(Beginning of Input material)

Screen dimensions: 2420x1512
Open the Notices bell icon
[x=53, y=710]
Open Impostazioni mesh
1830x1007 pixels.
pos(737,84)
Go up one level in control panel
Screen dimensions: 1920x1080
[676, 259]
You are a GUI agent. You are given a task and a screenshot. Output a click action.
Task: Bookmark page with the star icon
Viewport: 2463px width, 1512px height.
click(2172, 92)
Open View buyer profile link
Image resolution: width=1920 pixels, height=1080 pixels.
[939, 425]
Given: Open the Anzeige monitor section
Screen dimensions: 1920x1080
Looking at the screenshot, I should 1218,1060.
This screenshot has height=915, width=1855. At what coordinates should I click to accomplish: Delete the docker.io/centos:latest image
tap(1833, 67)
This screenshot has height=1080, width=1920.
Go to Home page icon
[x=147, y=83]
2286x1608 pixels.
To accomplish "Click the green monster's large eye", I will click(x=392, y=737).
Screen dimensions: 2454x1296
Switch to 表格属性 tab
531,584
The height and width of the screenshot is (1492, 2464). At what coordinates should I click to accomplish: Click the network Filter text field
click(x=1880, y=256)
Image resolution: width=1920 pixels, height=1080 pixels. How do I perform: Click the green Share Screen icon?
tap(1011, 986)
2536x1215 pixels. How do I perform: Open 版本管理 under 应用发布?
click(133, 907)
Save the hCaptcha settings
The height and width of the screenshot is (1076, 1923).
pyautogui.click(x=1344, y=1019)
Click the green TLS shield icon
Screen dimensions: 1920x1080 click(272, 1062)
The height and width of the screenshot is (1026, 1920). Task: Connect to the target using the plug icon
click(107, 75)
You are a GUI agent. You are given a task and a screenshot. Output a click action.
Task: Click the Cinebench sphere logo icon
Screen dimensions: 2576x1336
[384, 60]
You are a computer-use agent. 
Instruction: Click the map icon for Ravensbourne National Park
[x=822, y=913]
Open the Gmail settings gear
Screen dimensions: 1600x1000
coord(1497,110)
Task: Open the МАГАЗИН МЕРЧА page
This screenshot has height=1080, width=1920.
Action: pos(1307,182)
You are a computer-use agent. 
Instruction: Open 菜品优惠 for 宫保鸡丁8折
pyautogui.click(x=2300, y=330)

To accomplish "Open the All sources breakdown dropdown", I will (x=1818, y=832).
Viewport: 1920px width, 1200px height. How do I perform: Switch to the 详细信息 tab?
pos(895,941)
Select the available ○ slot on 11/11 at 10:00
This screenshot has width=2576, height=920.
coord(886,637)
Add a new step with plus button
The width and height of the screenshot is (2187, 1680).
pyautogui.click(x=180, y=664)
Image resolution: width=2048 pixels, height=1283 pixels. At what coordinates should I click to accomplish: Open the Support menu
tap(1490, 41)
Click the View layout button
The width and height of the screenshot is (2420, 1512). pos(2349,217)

(End of Input material)

__Problem description__. Write down all of the records again, word for word.

__Your response__.
Screen dimensions: 2420x1512
Open the Notices bell icon
[x=53, y=710]
Open Impostazioni mesh
1830x1007 pixels.
pos(737,84)
Go up one level in control panel
Screen dimensions: 1920x1080
[676, 259]
You are a GUI agent. You are given a task and a screenshot. Output a click action.
Task: Bookmark page with the star icon
Viewport: 2463px width, 1512px height.
click(2172, 92)
Open View buyer profile link
Image resolution: width=1920 pixels, height=1080 pixels.
[939, 425]
Given: Open the Anzeige monitor section
Screen dimensions: 1920x1080
Looking at the screenshot, I should 1218,1060.
This screenshot has height=915, width=1855. At what coordinates should I click to accomplish: Delete the docker.io/centos:latest image
tap(1833, 67)
This screenshot has height=1080, width=1920.
Go to Home page icon
[x=147, y=83]
2286x1608 pixels.
To accomplish "Click the green monster's large eye", I will click(x=392, y=737).
Screen dimensions: 2454x1296
Switch to 表格属性 tab
531,584
The height and width of the screenshot is (1492, 2464). At what coordinates should I click to accomplish: Click the network Filter text field
click(x=1880, y=256)
Image resolution: width=1920 pixels, height=1080 pixels. How do I perform: Click the green Share Screen icon?
tap(1011, 986)
2536x1215 pixels. How do I perform: Open 版本管理 under 应用发布?
click(133, 907)
Save the hCaptcha settings
The height and width of the screenshot is (1076, 1923).
pyautogui.click(x=1344, y=1019)
Click the green TLS shield icon
Screen dimensions: 1920x1080 click(272, 1062)
The height and width of the screenshot is (1026, 1920). Task: Connect to the target using the plug icon
click(107, 75)
You are a GUI agent. You are given a task and a screenshot. Output a click action.
Task: Click the Cinebench sphere logo icon
Screen dimensions: 2576x1336
[384, 60]
You are a computer-use agent. 
Instruction: Click the map icon for Ravensbourne National Park
[x=822, y=913]
Open the Gmail settings gear
Screen dimensions: 1600x1000
coord(1497,110)
Task: Open the МАГАЗИН МЕРЧА page
This screenshot has height=1080, width=1920.
Action: pos(1307,182)
You are a computer-use agent. 
Instruction: Open 菜品优惠 for 宫保鸡丁8折
pyautogui.click(x=2300, y=330)

To accomplish "Open the All sources breakdown dropdown", I will (x=1818, y=832).
Viewport: 1920px width, 1200px height. How do I perform: Switch to the 详细信息 tab?
pos(895,941)
Select the available ○ slot on 11/11 at 10:00
This screenshot has width=2576, height=920.
coord(886,637)
Add a new step with plus button
The width and height of the screenshot is (2187, 1680).
pyautogui.click(x=180, y=664)
Image resolution: width=2048 pixels, height=1283 pixels. At what coordinates should I click to accomplish: Open the Support menu
tap(1490, 41)
Click the View layout button
The width and height of the screenshot is (2420, 1512). pos(2349,217)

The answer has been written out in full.